Uma decisão recente do Tribunal de Justiça de São Paulo (TJSP) chamou atenção e pode servir de exemplo para muitas famílias brasileiras: quando um irmão usa sozinho um imóvel que foi herdado por vários filhos, ele deve pagar aluguel aos demais herdeiros! O caso envolveu dois irmãos que herdaram uma casa da mãe, mas apenas um deles continuou morando no imóvel, impedindo que a irmã também usufruísse do bem.

O Código Civil, no artigo 1.314, estabelece que cada condômino (no caso, cada herdeiro) pode usar a coisa comum conforme sua destinação, mas não pode impedir que os outros também a usem. Quando um herdeiro ocupa sozinho o imóvel e impede o acesso dos demais, ele está violando esse direito e deve compensar financeiramente os outros. É como se ele estivesse “alugando” a parte dos irmãos. O artigo 1.319 do mesmo código reforça que cada condômino responde pelos frutos e danos da coisa comum, o que inclui pagar pelo uso exclusivo quando impede outros de usufruir do bem.

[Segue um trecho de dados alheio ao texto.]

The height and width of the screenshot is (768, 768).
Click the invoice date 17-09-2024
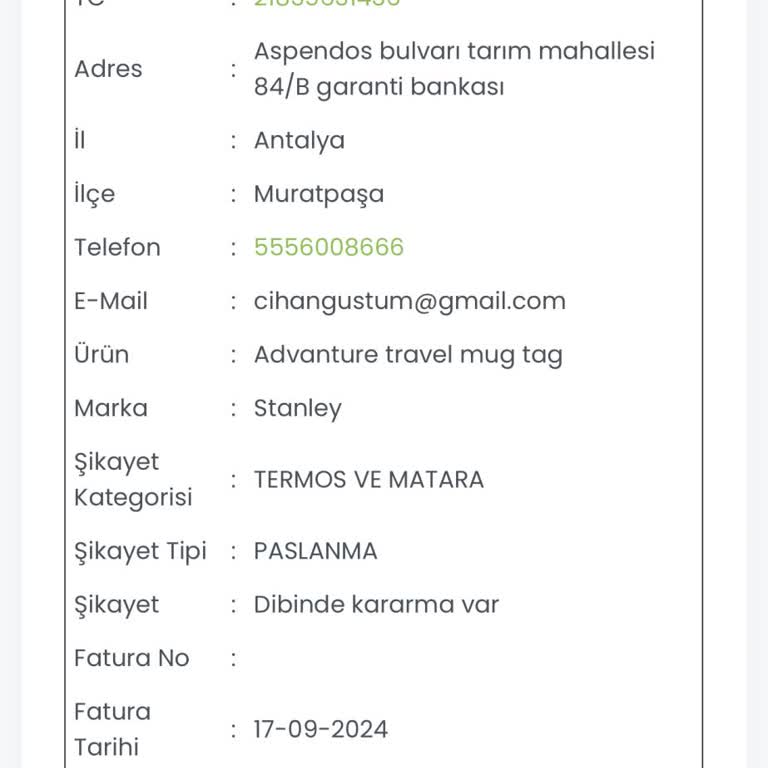(x=320, y=729)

A Constituição Federal, no artigo 5º, garante o direito de propriedade, mas isso não significa que um herdeiro pode se apropriar sozinho de um bem que pertence a vários. No caso julgado pelo TJSP, o tribunal entendeu que o irmão que morava sozinho na casa deveria pagar um aluguel mensal à irmã, calculado proporcionalmente à parte dela na herança. Se a casa vale R$ 2.000,00 de aluguel por mês e cada irmão tem direito a 50% do imóvel, ele deve pagar R$ 1.000,00 mensais à irmã pelo uso exclusivo da parte dela.

Famílias que passam por situação semelhante é sempre buscar o diálogo primeiro. Se não for possível um acordo amigável, a partilha judicial ou a venda do imóvel com divisão do valor podem ser alternativas. Lembre-se: herança é direito de todos os filhos igualmente, e ninguém pode se apropriar sozinho de um bem que pertence a vários herdeiros. Quando há impasse, o Judiciário está aí para garantir que cada um receba o que é seu por direito, seja através do uso compartilhado ou da compensação financeira justa.